Goal of the exercise: The answer should be one number only, namely how many lines of the records hold the word "Více".

Data provided:
◇ ◇ ◇ ◇ ◇ ◇ ◇

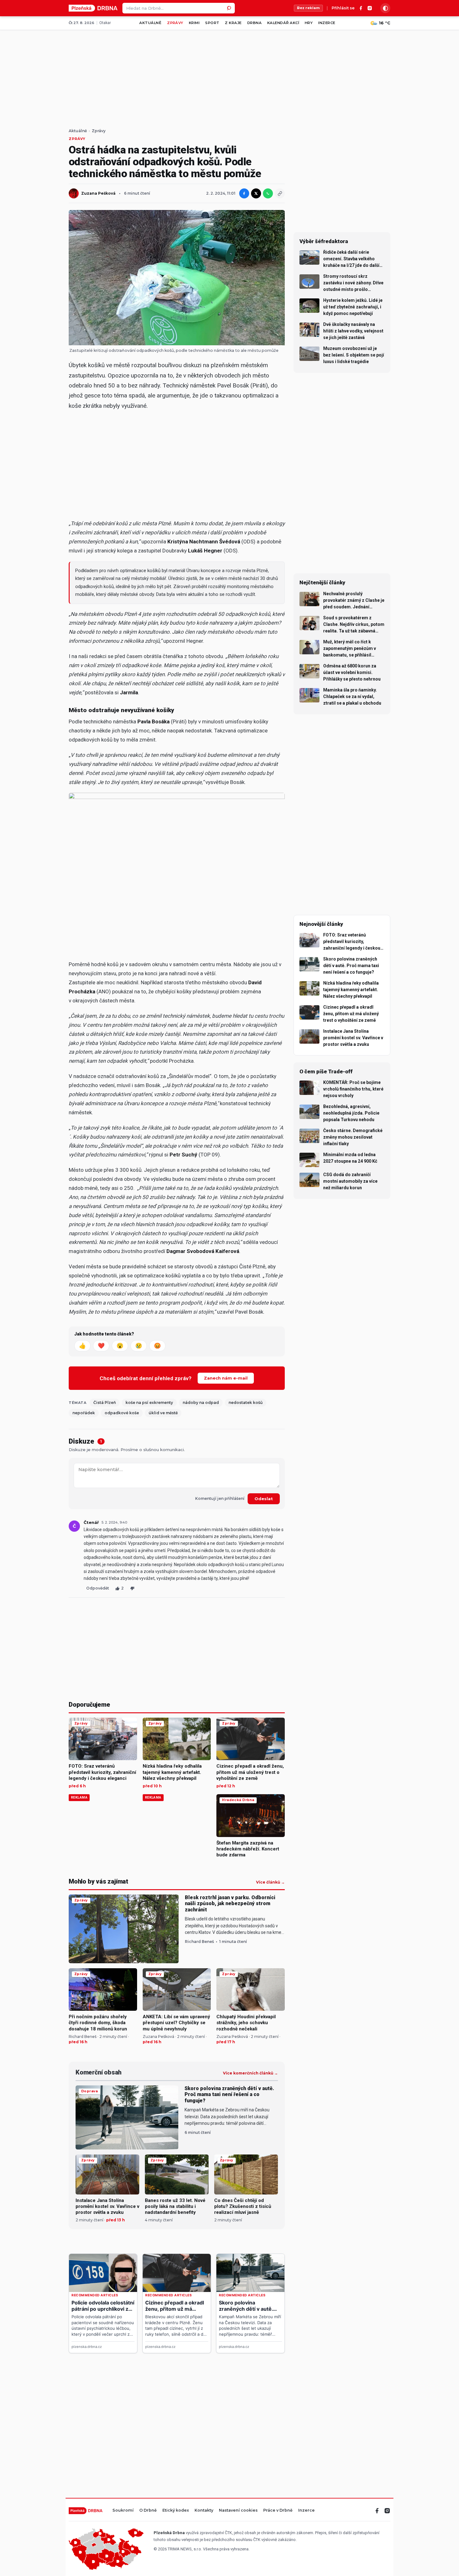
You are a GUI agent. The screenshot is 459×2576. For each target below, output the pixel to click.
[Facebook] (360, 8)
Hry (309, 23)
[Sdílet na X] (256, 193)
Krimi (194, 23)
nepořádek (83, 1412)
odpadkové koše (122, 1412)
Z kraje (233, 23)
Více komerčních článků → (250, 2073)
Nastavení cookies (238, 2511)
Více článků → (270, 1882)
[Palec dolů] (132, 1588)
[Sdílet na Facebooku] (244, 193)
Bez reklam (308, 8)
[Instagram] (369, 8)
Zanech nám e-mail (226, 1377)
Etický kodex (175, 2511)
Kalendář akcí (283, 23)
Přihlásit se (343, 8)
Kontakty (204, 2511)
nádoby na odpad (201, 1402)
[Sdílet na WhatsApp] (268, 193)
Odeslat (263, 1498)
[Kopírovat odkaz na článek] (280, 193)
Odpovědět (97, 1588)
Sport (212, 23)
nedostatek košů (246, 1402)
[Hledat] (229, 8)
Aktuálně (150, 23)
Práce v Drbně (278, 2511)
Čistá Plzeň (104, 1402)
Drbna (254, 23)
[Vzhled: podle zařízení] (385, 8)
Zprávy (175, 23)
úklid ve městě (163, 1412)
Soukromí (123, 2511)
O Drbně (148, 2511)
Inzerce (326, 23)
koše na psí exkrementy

◇ ◇ ◇ ◇ ◇ ◇ ◇

Response: 2